But the scenes of violence, the clashes, the screams—did they become friendly forms on the vast horizon?
 
I have been speaking here of tiredness in peacetime, in the present interim period. In those hours there was peace,
in the Central Park area as elsewhere. And the astonishing part of it was that my tiredness seemed to participate in this momentary peace, for my gaze disarmed every intimation of a violent gesture, a conflict, or even of an unfriendly attitude, before it could get started—this by virtue of a compassion very different from the occasional contemptuous pity that comes of creative tiredness: call it sympathy as understanding.
 
But what was so unusual about that gaze? Its special character?
 
I saw—and the other saw that I saw—his object at the same time as he did: the trees under which he was walking, the book he held in his hand, the light in which he was standing, even if it was the artificial light of a store; the old fop
along with
this light-colored suit and the carnation he was holding; the salesman
along with
his heavy suitcase; the giant
along with
the invisible child on his shoulders; myself
along with
the leaves blowing out of the park; and every one of us
along with
the sky overhead.
 
Suppose there was no such object?
 
Then my tiredness created it, and in a twinkling the other, who a moment ago had still been wandering about in the void, felt surrounded by the aura of his object … And that's not all. Because of my tiredness, the thousands of unconnected happenings all about me arranged themselves into an order that was more than form; each one
entered into me as the precisely fitting part of a finely attuned, light-textured story; and its events told themselves without the mediation of words. Thanks to my tiredness, the world cast off its names and became great. I have a rough picture of four possible attitudes of my linguistic self to the world: in the first, I am mute, cruelly excluded from events; in the second, the confusion of voices, of talk, passes from outside into my inner self, though I am still as mute as before, capable at the most of screaming; in the third, finally, life enters into me by beginning spontaneously, sentence for sentence, to tell stories, usually to a definite person, a child, a friend; and finally, in the fourth, which I experienced most lastingly in that day's clear-sighted tiredness, the world tells its own story without words, in utter silence, to me as well as to that gray-haired onlooker over there and to that magnificent woman who is striding by; all peaceable happening was itself a story, and unlike wars and battles, which need a poet or a chronicler before they can take shape, these stories shaped themselves in my tired eyes into an epic and, moreover, as then became apparent to me, an ideal epic. The images of the fugitive world meshed one with another, and took form.

# Requirement a
List the four possible attitudes of the linguistic self to the world that the passage on tiredness describes.
The passage above and the records that come after it have nothing to do with each other.

# Listed records

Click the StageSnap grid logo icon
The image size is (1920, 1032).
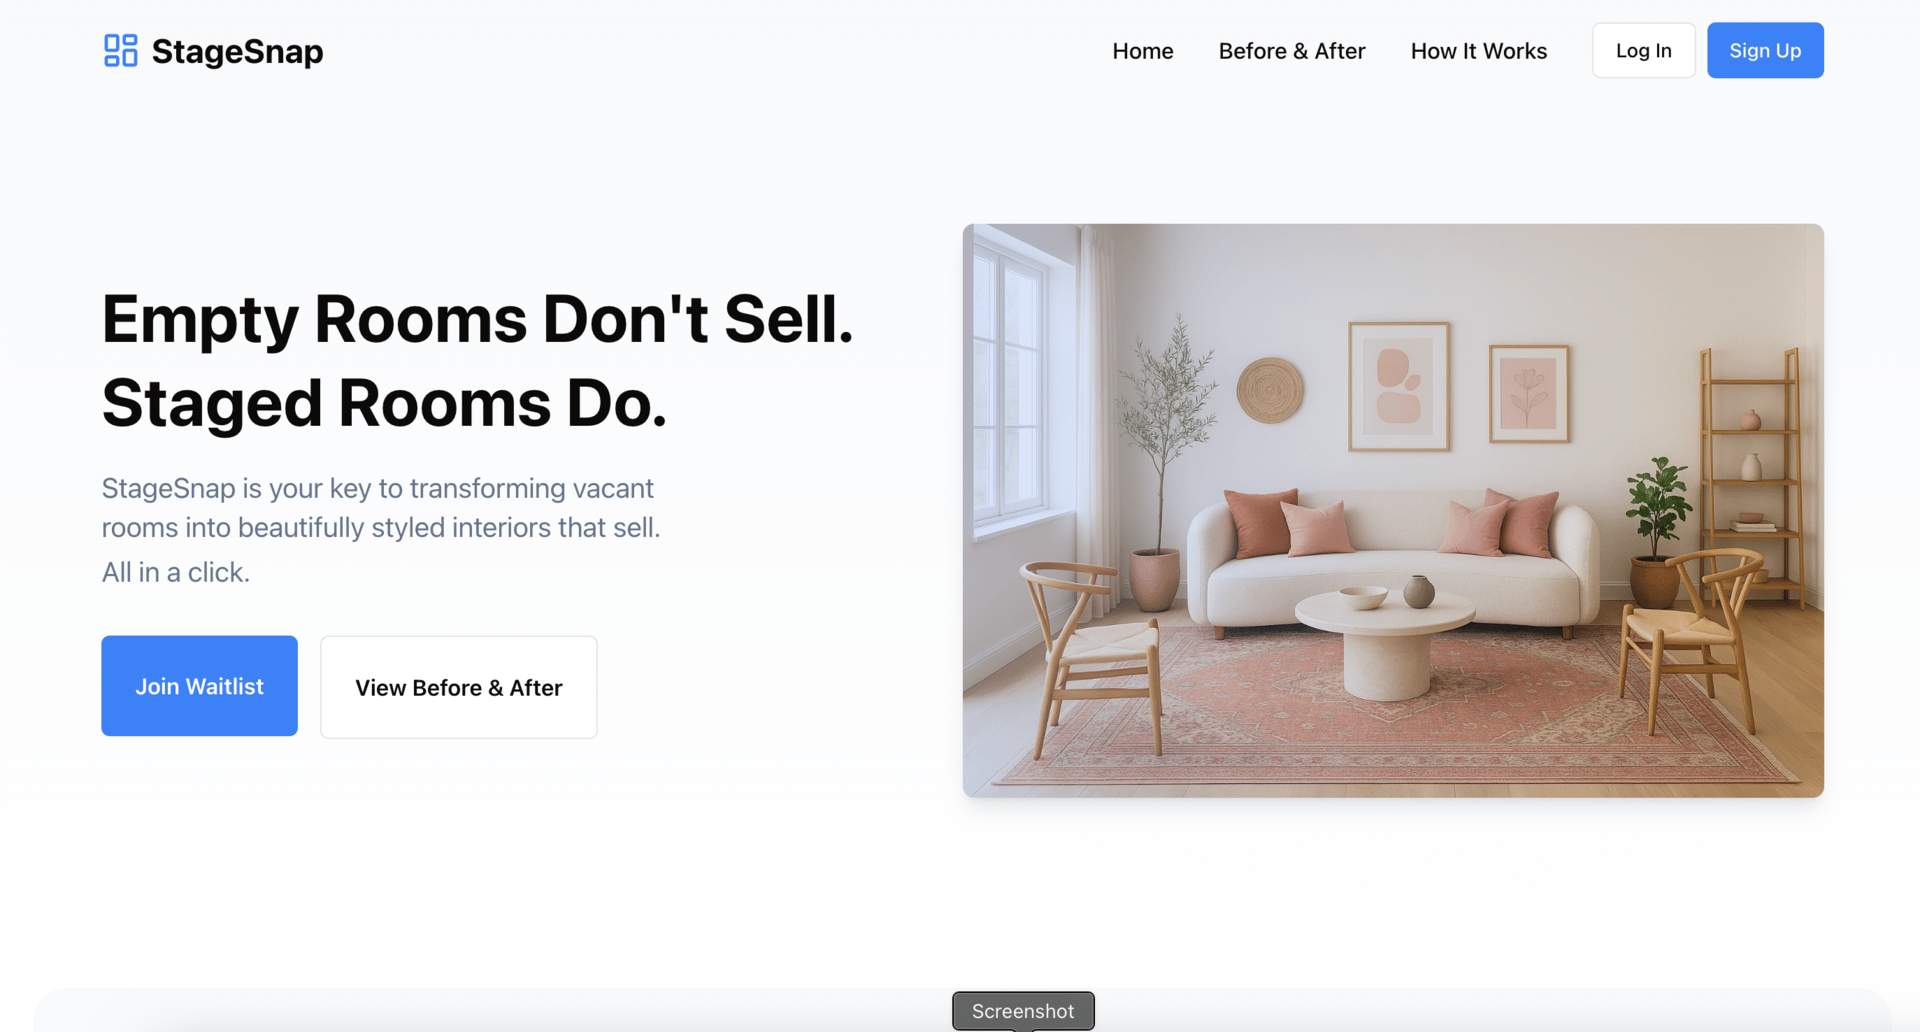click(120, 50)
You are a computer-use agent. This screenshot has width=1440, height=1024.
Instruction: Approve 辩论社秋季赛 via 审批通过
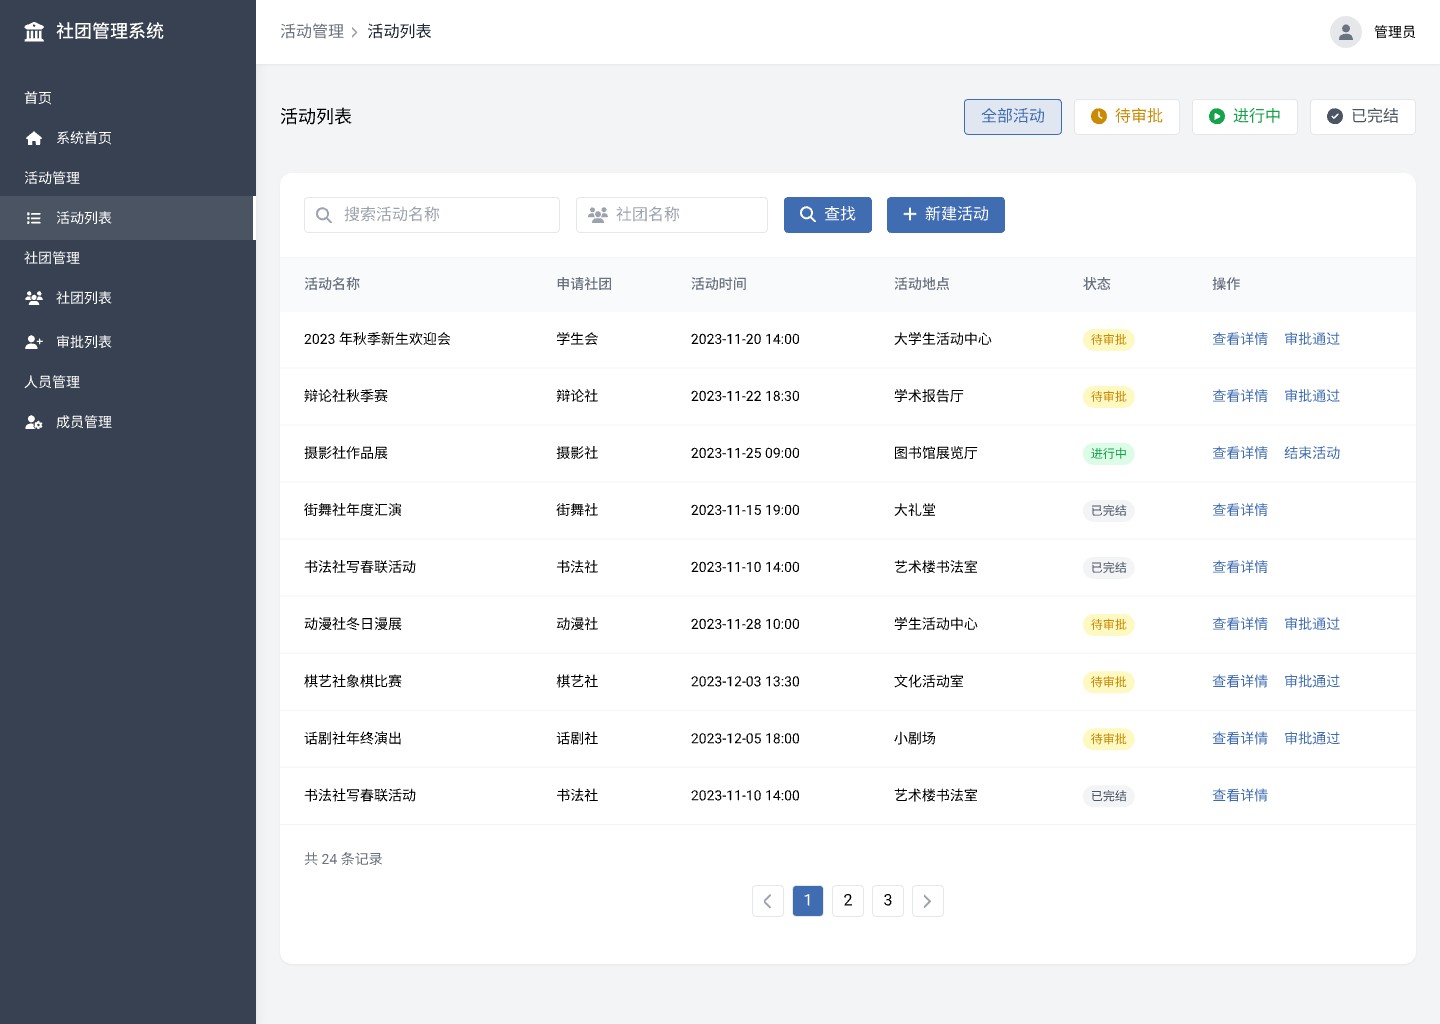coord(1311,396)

# Requirement b
Please retype the records starting with the line containing "You are a computer-use" and going on through the end of the records, leaving out the pictures.

# Task output a
1. Being mute and cruelly excluded from events.
2. The confusion of voices and talk passing from outside into the inner self while staying as mute as before, capable at most of screaming.
3. Life entering by beginning spontaneously, sentence for sentence, to tell stories, usually to a definite person such as a child or a friend.
4. The world telling its own story without words, in utter silence.

# Task output b
You are a computer-use agent. This screenshot has width=1440, height=1024.
Instruction: Approve 辩论社秋季赛 via 审批通过
coord(1311,396)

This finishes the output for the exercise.